CHARLES BOCK: It’s hard
to overstate the bomb effect of Infinite
Jest
on the New York literary world.
One thing that was hugely influential on me: IJ’s honking long paragraphs that were actually fun to read.  They had an internal rhythm and pace to
them.  They had jokes.  One liners galore but not enough to break
your pace.  Sometimes Mister Big Book, as
I called him to my sister and friends, got too clever for his own good and
structured a grand thought around a word that you had to look up, and that sort
of derailed the fun.  But I came to think
of those paragraphs as something to look forward to, like big thick slices of
chocolate cake.  You start to nibble and
you get in and soon you are in love.  I
was one who did not tire or get sick of the cake.  When I finished one big para, it was exciting
that there was another one waiting for me.
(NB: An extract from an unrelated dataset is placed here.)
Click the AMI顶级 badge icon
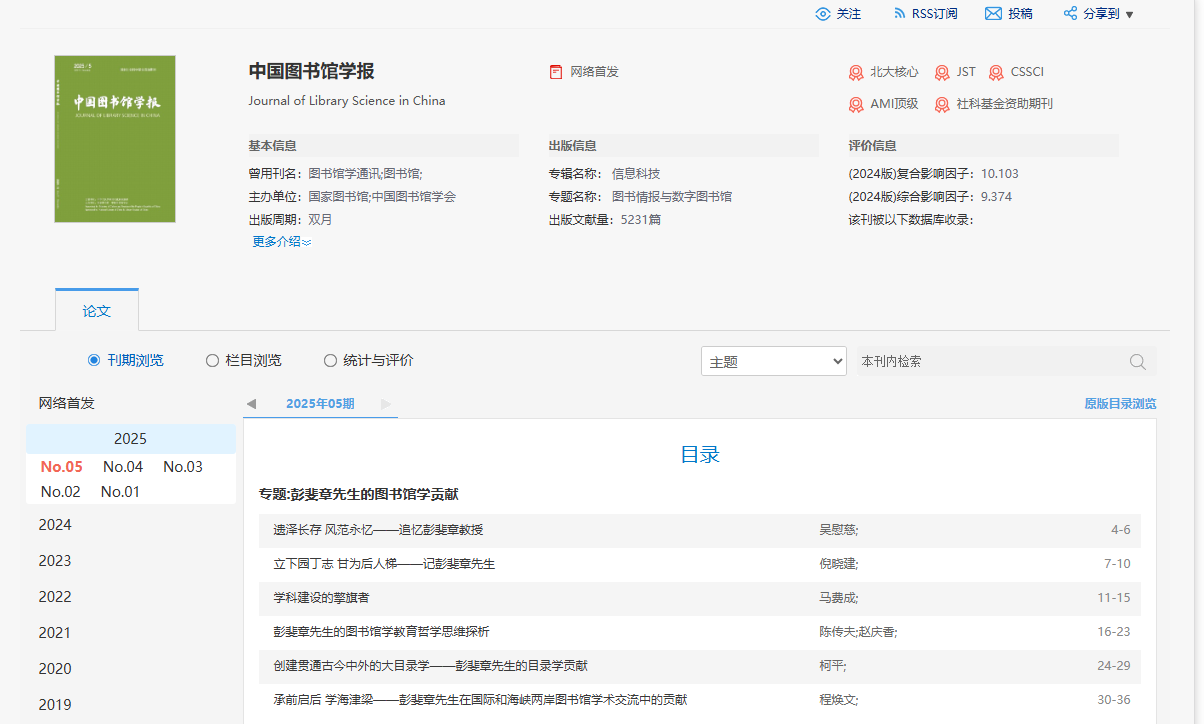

How many long amazing set pieces are in that novel—the guy whose tried
to quit smoking pot waiting for his supplier to call or stop by and freaking
out to where he splits himself in half when the phone and doorbell ring
simultaneously; Kate Gompert ending a long dialogue with a physician by begging
for shock therapy; the PGOAT deciding to try and off herself at that New Year’s Eve party; the listings of tattoos inside the rehab center; things that a
person learns when they go into rehab; these are off the top of my head and I
can do a lot lot more.

But really
it was that...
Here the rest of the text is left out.